Assumption: The official NVIDIA documentation will provide actionable guidance. The assistant assumes that NVIDIA's VM configuration guide will contain relevant information about P2P in virtualized environments. This may or may not be true—the documentation might focus on vGPU configurations rather than raw passthrough, or it might simply state that P2P is not supported in VMs without addressing the underlying reasons.
Potential mistake: Not researching the host-side IOMMU group topology first. The assistant had already investigated IOMMU groups on the Proxmox host in earlier messages, discovering that ACS disable did not merge the groups. However, the research in message 366 focuses on VM-side and software-level solutions rather than confirming the hardware-level impossibility. A more direct approach might have been to research "IOMMU groups separate root complexes P2P impossible" rather than the more general "GPU P2P in VM."
The Thinking Process Visible in the Message
While the message itself does not contain explicit reasoning text (it is purely tool calls), the thinking process is visible in the selection of research targets. The assistant's reasoning can be reconstructed:
- Problem identification: P2P shows "NS" for all GPU pairs despite successful Q35 migration and PCIe passthrough.
- Hypothesis formation: The issue is related to VFIO/IOMMU configuration in the KVM environment, not to the guest OS or NVIDIA driver settings.
- Research strategy: Gather information from two complementary sources—community experience (GitHub issues) and vendor guidance (NVIDIA documentation).

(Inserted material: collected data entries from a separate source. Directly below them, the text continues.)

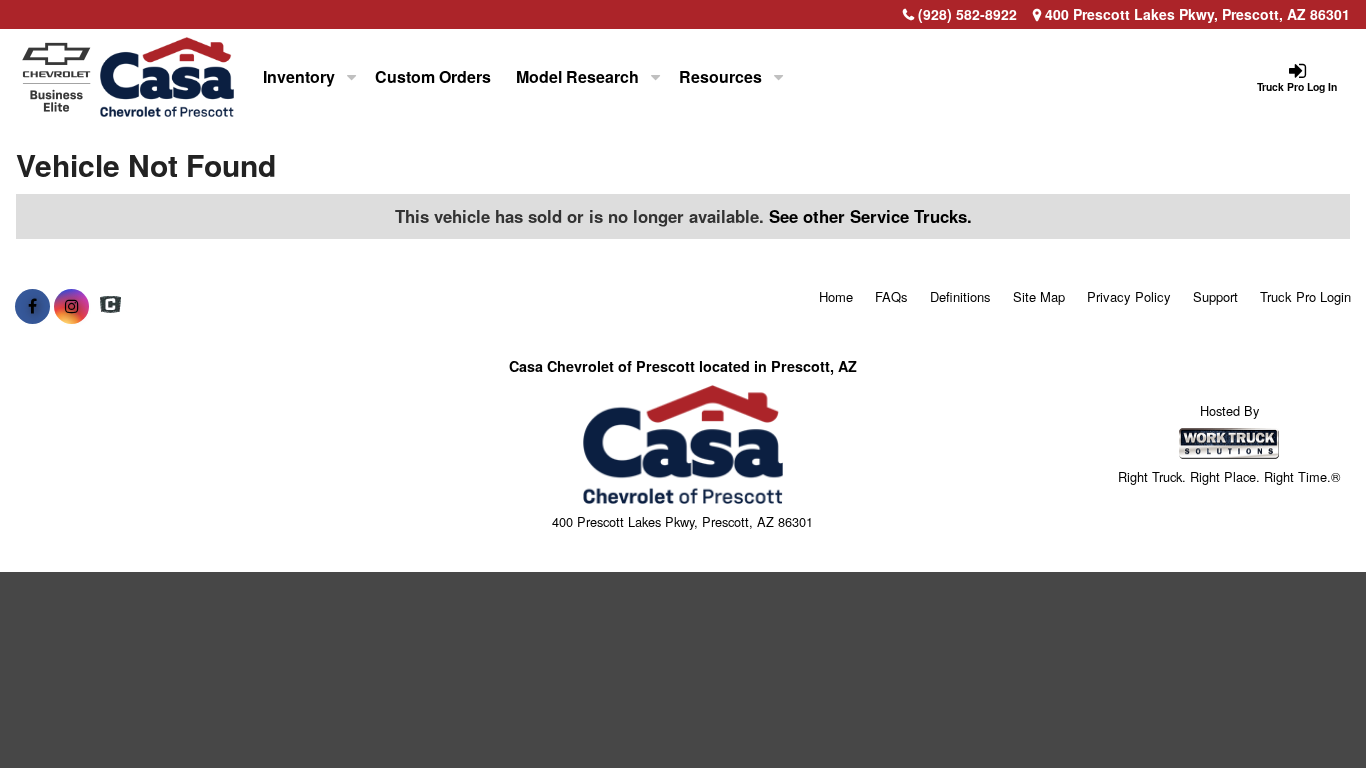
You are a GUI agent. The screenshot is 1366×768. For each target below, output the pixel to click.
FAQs (891, 296)
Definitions (960, 296)
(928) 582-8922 (967, 14)
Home (836, 296)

- Execution: Launch parallel fetches to both sources, minimizing latency. The choice to use
webfetch(a tool for fetching web content as markdown) rather thanbash(for running commands on the host or guest) is significant. It signals that the assistant has exhausted the diagnostic commands available on the systems and needs external knowledge. The VM and host have been queried, dmesg has been examined, nvidia-smi has been run—the data is in. Now it's time to interpret that data against known solutions and documented constraints.

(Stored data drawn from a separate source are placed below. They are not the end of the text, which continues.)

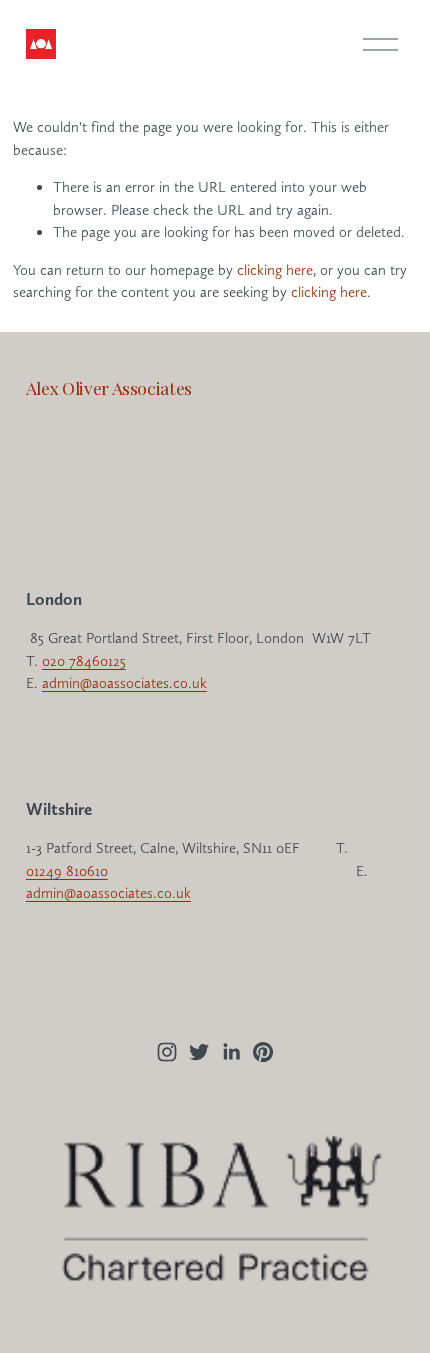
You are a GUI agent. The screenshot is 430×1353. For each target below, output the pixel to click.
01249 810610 (67, 871)
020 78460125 (84, 661)
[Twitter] (199, 1052)
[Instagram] (167, 1052)
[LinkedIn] (231, 1052)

Broader Implications: The Virtualization Tax on GPU Computing
This message, in its quiet way, touches on one of the most significant challenges in modern AI infrastructure: the tension between virtualization (which provides isolation, flexibility, and manageability) and the demands of tightly-coupled multi-GPU workloads. NVIDIA's GPUs were designed for bare-metal deployments where P2P DMA is straightforward. Virtualization layers like KVM/VFIO introduce IOMMU domains that, while essential for security and isolation, can block the direct device-to-device communication that high-performance inference requires.
The research pivot in message 366 acknowledges that this is not a simple configuration problem. It is an architectural tension. The Proxmox host, the AMD EPYC platform, the ASUS motherboard design, the VFIO framework, and the NVIDIA driver all interact to produce the "NS" result. Fixing it may require changes at any of these layers—or acceptance that in this particular hardware topology, P2P is fundamentally unavailable.
Conclusion
Message 366 is a research message, and its value lies not in what it produces but in what it sets up. It is the calm before the storm of technical investigation that follows. The assistant, redirected by the user from benchmarking to problem-solving, methodically selects two high-quality information sources to understand why P2P DMA remains out of reach. This message represents the disciplined engineer's first step when faced with an unexplained limitation: stop, research, understand. The answers it yields—both from the community and from NVIDIA's own documentation—will shape the next phase of the conversation, determining whether the team can enable P2P through clever configuration or must accept the hardware topology's hard constraints.